Why do people do it? None of the reasons are very shocking: affordable housing in communities that provide decent schooling, bigger salaries, and lifestyle choices. We don't need crack, we have cars. We can drive, so America has become a suburb. One of the reasons the chronic city problems never get systematically addressed: failing public schools, infrastructure,and urban poverty is because by and large the middle class doesn't care. They don't live in the city. Poor folks and the super rich live there. Poor people are too busy trying to survive and rich people can insulate themselves.
One thing we do particularly well as Americans is to spin excuses that help us maintain the illusion that the American dream is still possible and probable. We resort to draconian measures, rather than ask why affordable housing is slipping through our fingers. In states like California commuters engage in the the drive till you qualify tactic. Your commute is determined by where you can afford to live.
One person in this particular article claims that while his wife hates his commute, it is his zen time. Apparently , I am missing the true path to enlightenment by hanging with the dogs, getting regular exercise to stave off the effects of a job that is high stress. In this New Yorker article the author found another guy who has a wife that hates his commute. The New yorker article is intriguing because the author frode with some commuters to get a taste of this new life style. One of the common themes is that their lives have a certain singularity. They don't have lives. One fellow amits he doesn't have a social life and simply gave up exercise to accomodate the demands of his commute. This woman who has a three hour total commute greeted the author by saying I am not insane. She might not be but it sound like a good recipie for stress induced mental illness. That same guy whose wife hates his commute also spends about five minutes a day with his kids while working, the author noted that when he arrived home they barely noticed. Sure, this is all antedotcal evidence and most Americans are not extreme commuters but it reveals itself as a trend that might have expansive potential. Housing prices aren't going to become magically reasonble for example. Good jobs won't likely be suddenly materializing sprawling suburbs. In essence, extreme commuters are doing so to have a better life that includes kids they never see, non-existent social lives, and spouses who just might get tired of it one day.
What are some of the other costs associated with this choice? There is an increase in stress, higher blood pressure and an assortment of soft tissue and orthopedic ailments. There is also a relationship between increased commute time and vague and all encompassing pyschosomatic disorders. This article ends with the reminder that Robert Putnam who studies the way American society is eroding because of desintegrating social connections, notes he suggests that for every 10 minutes of commuting time Americans have a 10% reduction in social connections.
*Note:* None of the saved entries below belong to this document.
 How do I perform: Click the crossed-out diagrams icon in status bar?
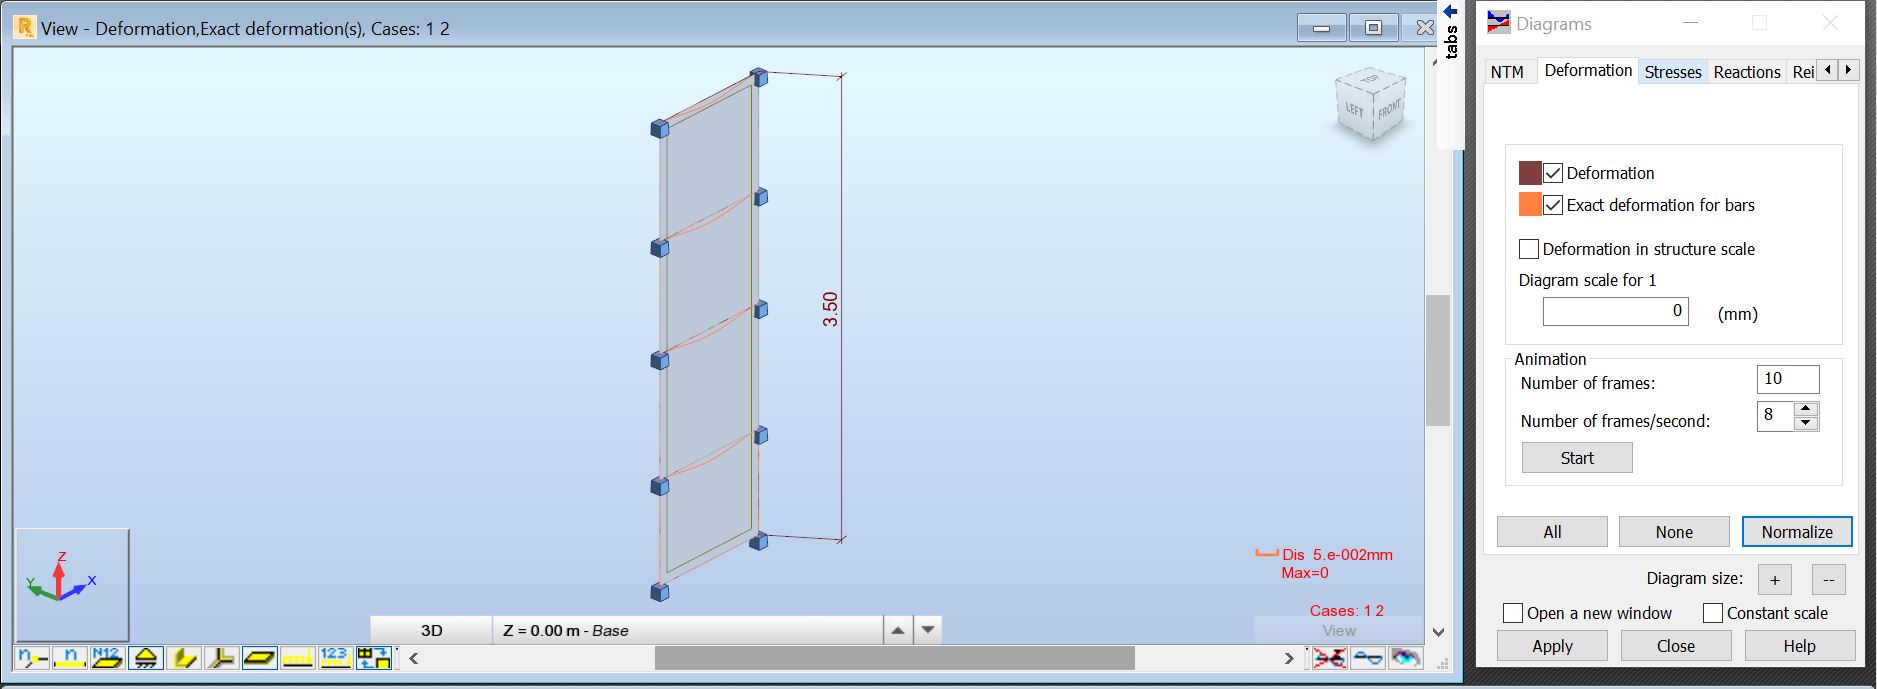(x=1329, y=658)
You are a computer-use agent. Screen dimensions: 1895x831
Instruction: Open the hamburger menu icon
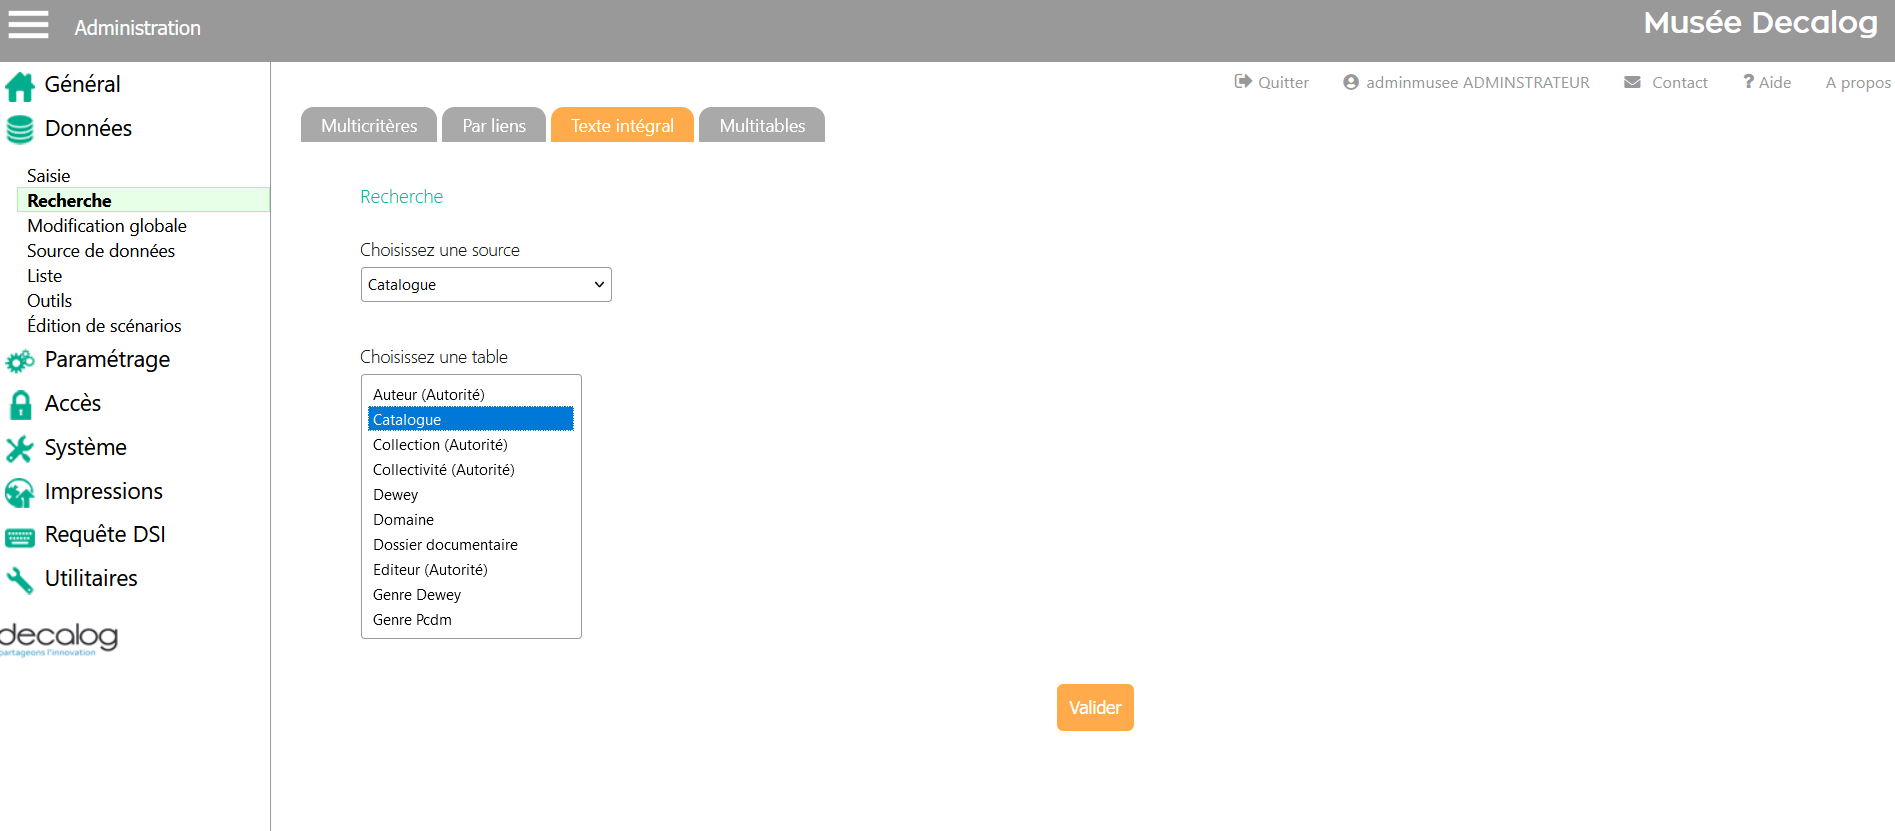tap(28, 25)
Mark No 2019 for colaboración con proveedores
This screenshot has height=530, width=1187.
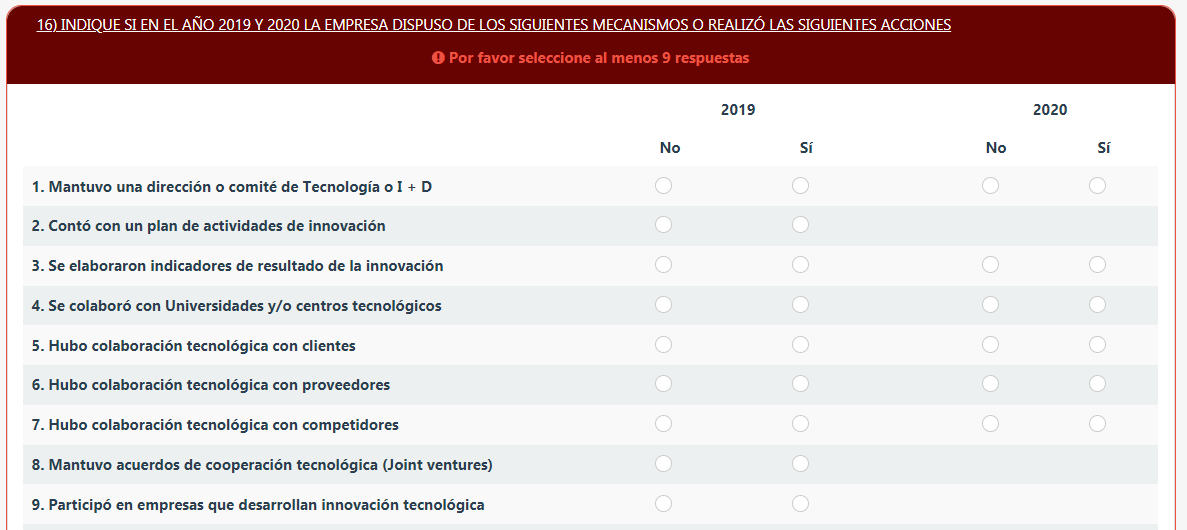coord(663,384)
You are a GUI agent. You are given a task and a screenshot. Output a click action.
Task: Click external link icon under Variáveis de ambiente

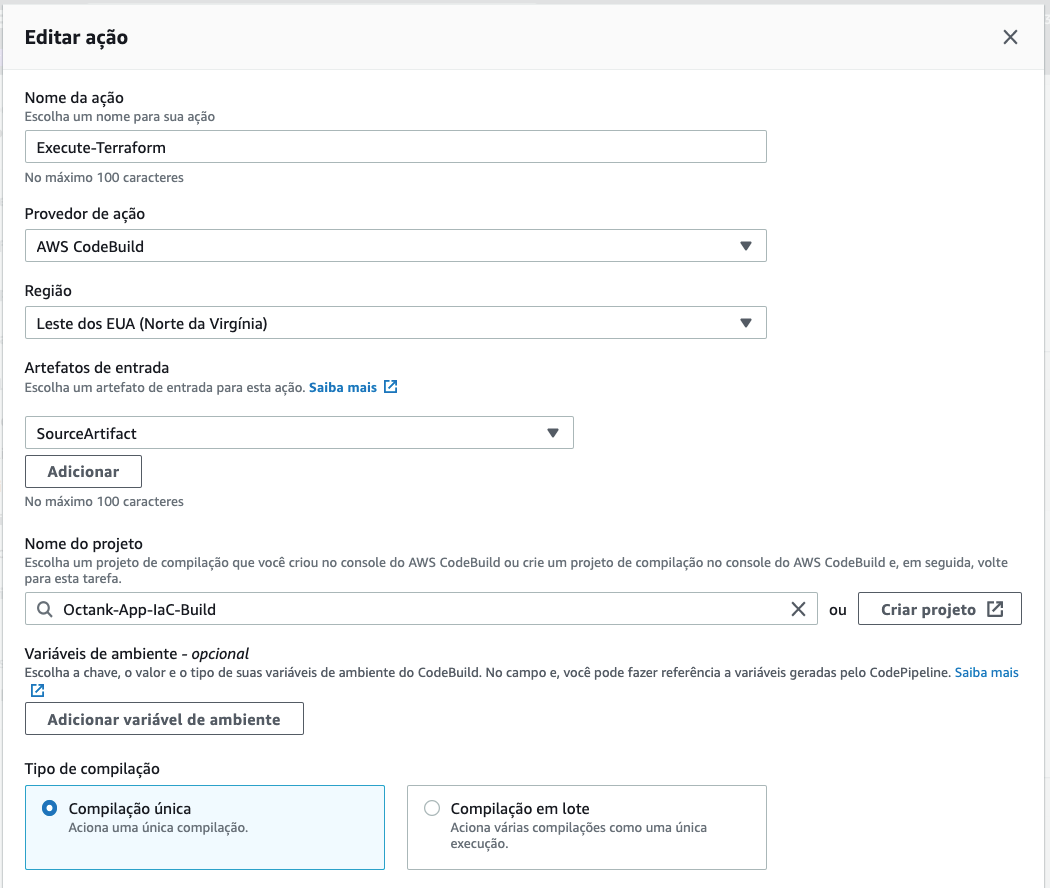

Increasingly, the lives we are leading: long commutes, working second jobs and overtime just to get by, missing vacation or having no paid vacation at all are preventing us from transforming our lives and our political system. We are too tired, too distracted, barely able to connect with familiy members never mind our broader communities and our country. We often ask here in Kossackland why Americans aren't more angry, why they aren't out on the streets, why aren't they demandeing change right now, and for many Americans dog paddling desparately to avoid sinking the answer is not that they are stupid. We are trapped by consumer capitalism, hobbled by the belief we can do better than our parents, brainwashed by visions of the perfect HGTV home, deluded that we are doing all this for our families, and if one is an extreme commuter, still driving home or stuck in traffic.